How we delivered our CI requirements
Now, let me break down what we did at Freshworks to address all these CI needs.

Competitive intelligence platform
We implemented Klue as our competitive intelligence tool, satisfying our need for a single source of truth and centralized data. The company decided to drive people through our sales enablement tool, Highspot, and the Klue-Highspot integration works beautifully. I'd say 90% of users don't even realize they're accessing a different platform – it's that seamless.
The Klue Krew
We also formed the “Klue Krew,” a decentralized group of product marketers who support CI part-time. While I’m accountable for CI, I don’t manage most of these contributors, but they’ve become invaluable partners, helping expand our competitive efforts well beyond battlecards.
Slack collaboration
Our Slack channel has grown to almost 1,000 members and has become self-supporting. SMEs and veterans now help newcomers with competitive questions. It's not just the CI team anymore – it's a true community.
Direct and guide approach
Advising stakeholders was never a one-and-done task – it was a gradual process of showing up consistently and proving the value of a consultative CI approach.
Over time, that steady partnership paid off. As trust grew, more teams began turning to CI proactively, seeing us as a reliable guide rather than a last-minute resource.
360-degree view and culture
We also invested in building a true 360-degree CI culture – one where insights could flow naturally across teams. It didn’t happen overnight, but little by little, the mindset started to shift. As people shared more, collaborated more, and recognized the impact of collective intelligence, that culture began to take root and sustain itself.
The bottom line
The 30-in-30 interview process gave us something invaluable: a clear, data-driven understanding of what our organization actually needed from competitive intelligence.
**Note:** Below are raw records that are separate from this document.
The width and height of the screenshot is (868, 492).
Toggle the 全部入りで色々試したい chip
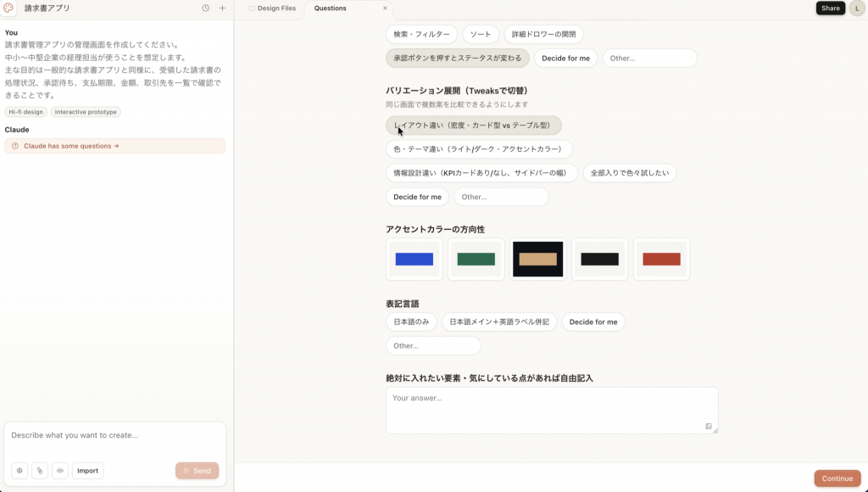[x=630, y=173]
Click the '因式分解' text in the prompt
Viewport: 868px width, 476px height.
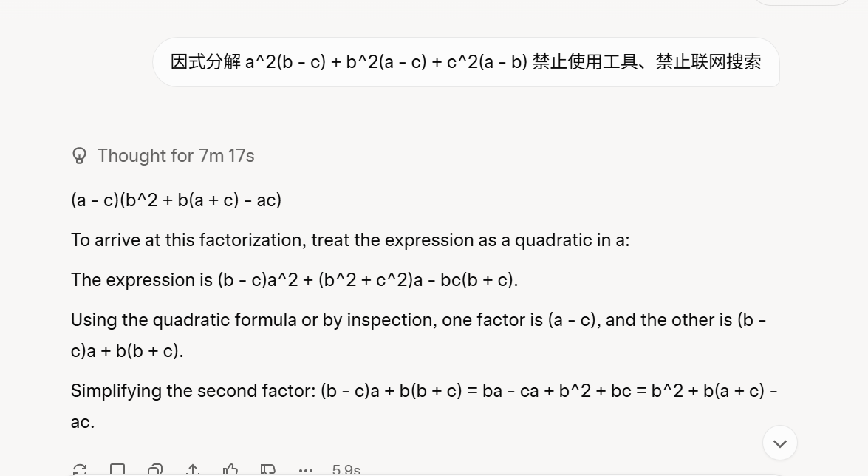[205, 61]
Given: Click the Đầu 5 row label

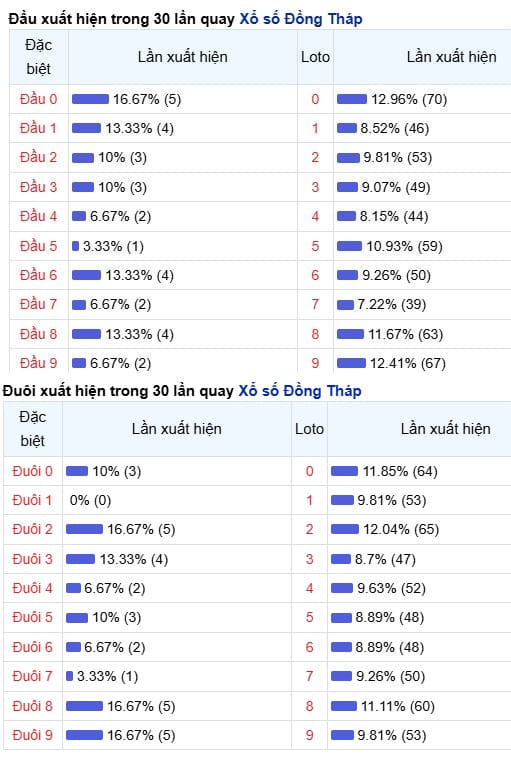Looking at the screenshot, I should point(38,246).
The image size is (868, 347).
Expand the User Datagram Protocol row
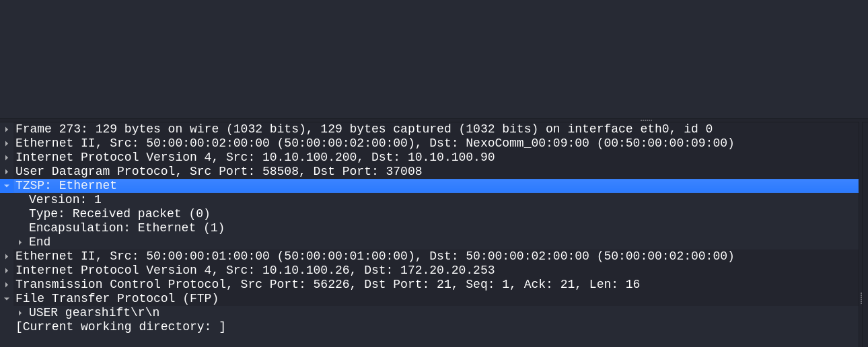[7, 171]
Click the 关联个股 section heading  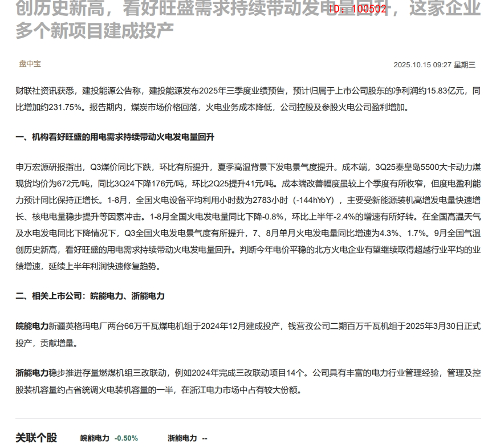(36, 438)
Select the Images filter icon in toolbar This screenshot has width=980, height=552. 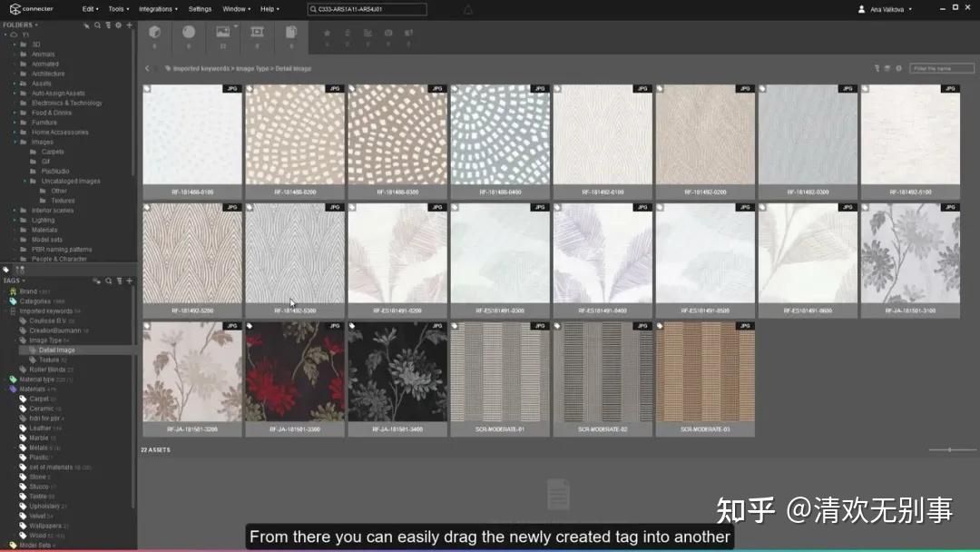[223, 31]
Not what I thought they needed, not what leadership assumed they needed, but what people on the ground desperately wanted to do their jobs better.
If you're building or refreshing a CI function, I can't recommend this approach highly enough. Yes, it's intense – 30 interviews is no joke – but the insights you gain and the relationships you build make it absolutely worth the effort.
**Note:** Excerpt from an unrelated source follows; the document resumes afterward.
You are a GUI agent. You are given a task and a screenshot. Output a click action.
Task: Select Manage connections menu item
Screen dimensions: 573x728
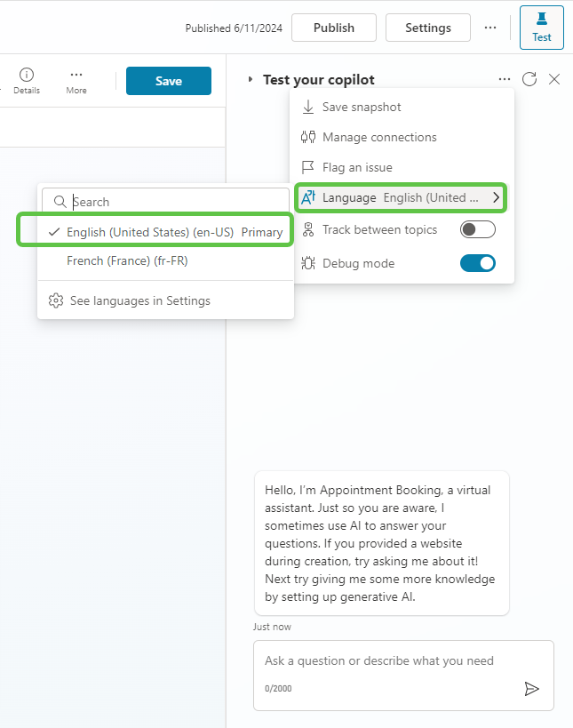coord(379,137)
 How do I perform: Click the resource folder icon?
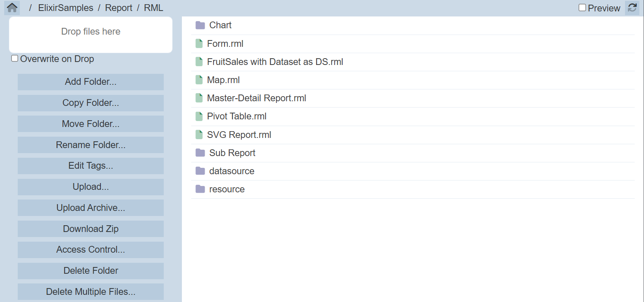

Remember, competitive intelligence isn't about having all the answers. It's about understanding the questions that matter most to your organization and building systems to address them. The 30-in-30 framework gives you exactly that understanding.
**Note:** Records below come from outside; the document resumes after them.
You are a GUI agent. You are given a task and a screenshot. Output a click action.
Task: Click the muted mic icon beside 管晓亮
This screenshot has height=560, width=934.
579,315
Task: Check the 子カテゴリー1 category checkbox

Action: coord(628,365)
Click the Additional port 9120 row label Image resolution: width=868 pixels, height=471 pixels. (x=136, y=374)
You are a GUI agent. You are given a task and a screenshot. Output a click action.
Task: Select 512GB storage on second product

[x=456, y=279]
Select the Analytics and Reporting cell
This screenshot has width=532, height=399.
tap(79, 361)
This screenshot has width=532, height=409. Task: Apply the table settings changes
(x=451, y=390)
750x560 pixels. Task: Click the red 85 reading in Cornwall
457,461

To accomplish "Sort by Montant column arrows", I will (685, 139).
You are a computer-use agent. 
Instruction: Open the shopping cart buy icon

So, whether you're launching a new CI function, refreshing an existing one, or just trying to get to grips with what your organization really needs, give it a try!
This article is based on Tracy Berry’s presentation at the Competitive Intelligence Summit, New York. At the time of giving this presentation, she was the Director of Competitive Intelligence and Communication at Freshworks. She’s since taken on a new role as the Principal at Berry Insights.